THE PROBLEM –
The lines from the one containing "Image resolution: width=1612" to the end of the entries, both included, are what you need to transcribe exactly, without pictures and without anything else.

Pixel coordinate grounding data:
>>
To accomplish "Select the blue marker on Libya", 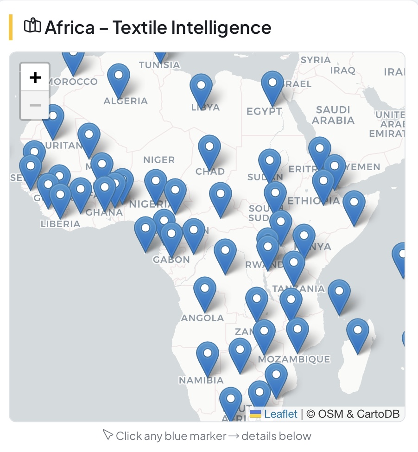I will tap(201, 89).
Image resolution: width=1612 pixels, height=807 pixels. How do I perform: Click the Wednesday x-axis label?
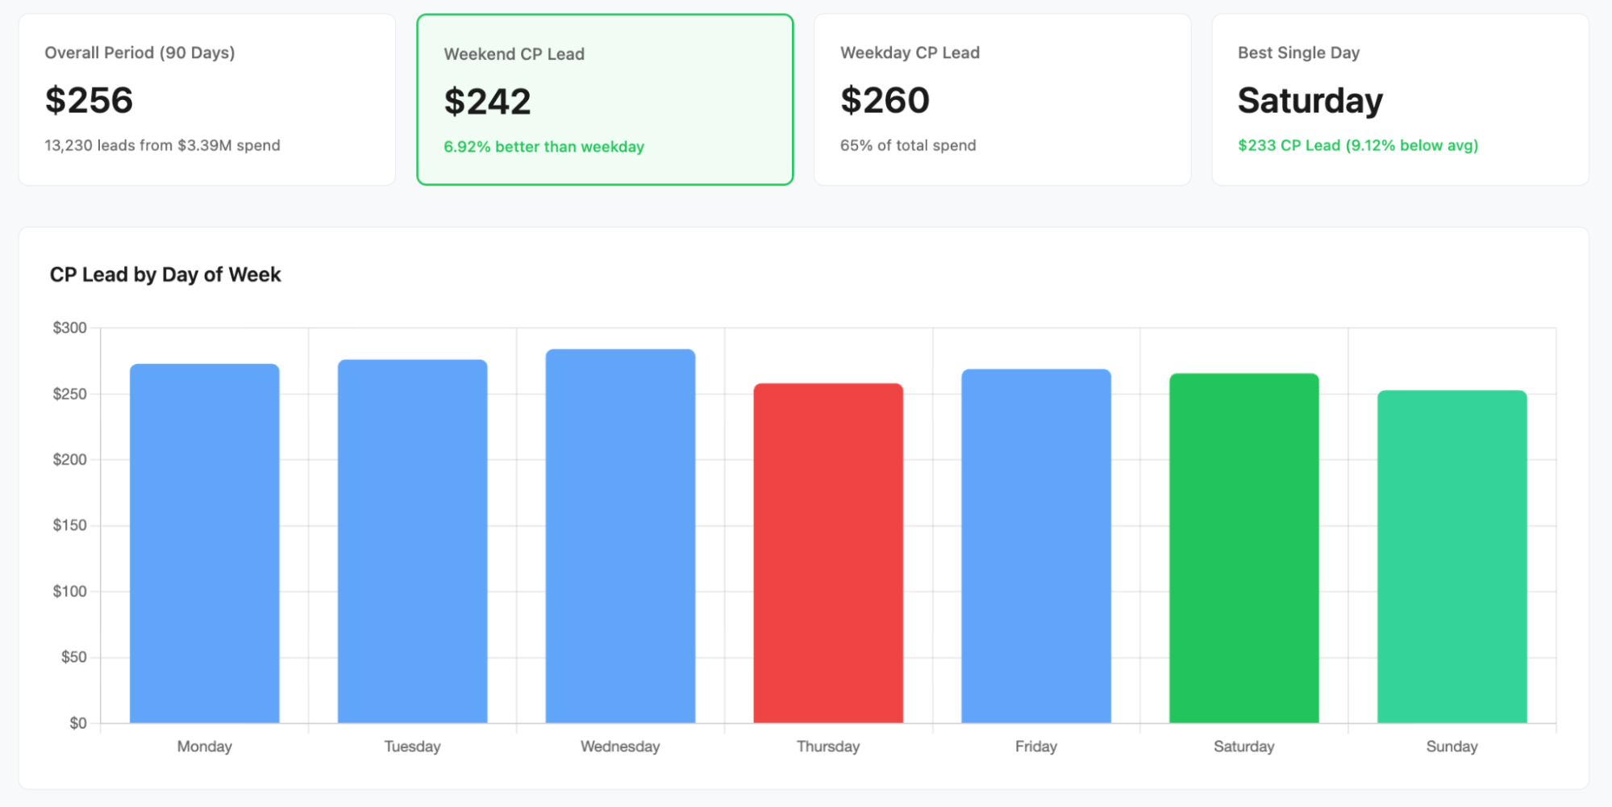(x=620, y=746)
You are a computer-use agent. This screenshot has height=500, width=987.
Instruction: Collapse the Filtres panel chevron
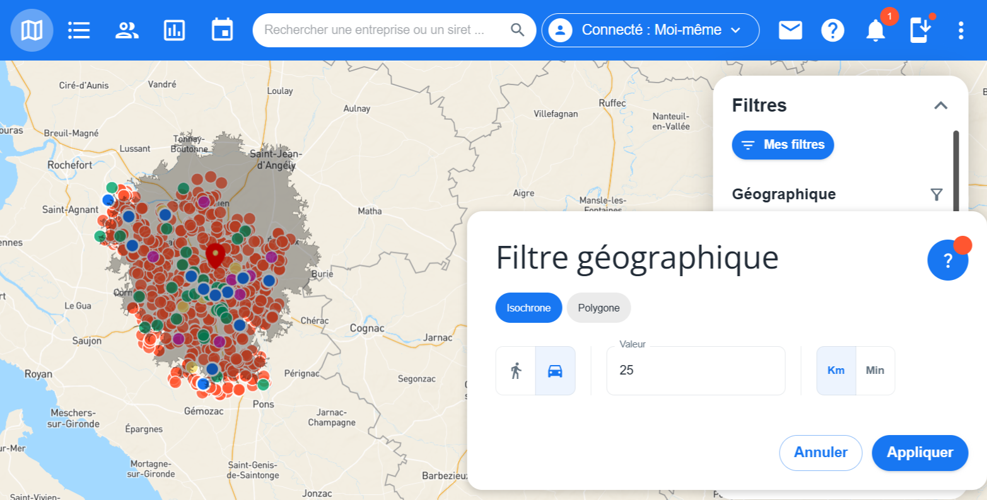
<<
TASK RESPONSE –
Image resolution: width=1612 pixels, height=807 pixels. How do I perform: Click the Wednesday x-axis label?
(x=620, y=746)
You are a computer-use agent. This screenshot has height=500, width=987.
Instruction: Collapse the Filtres panel chevron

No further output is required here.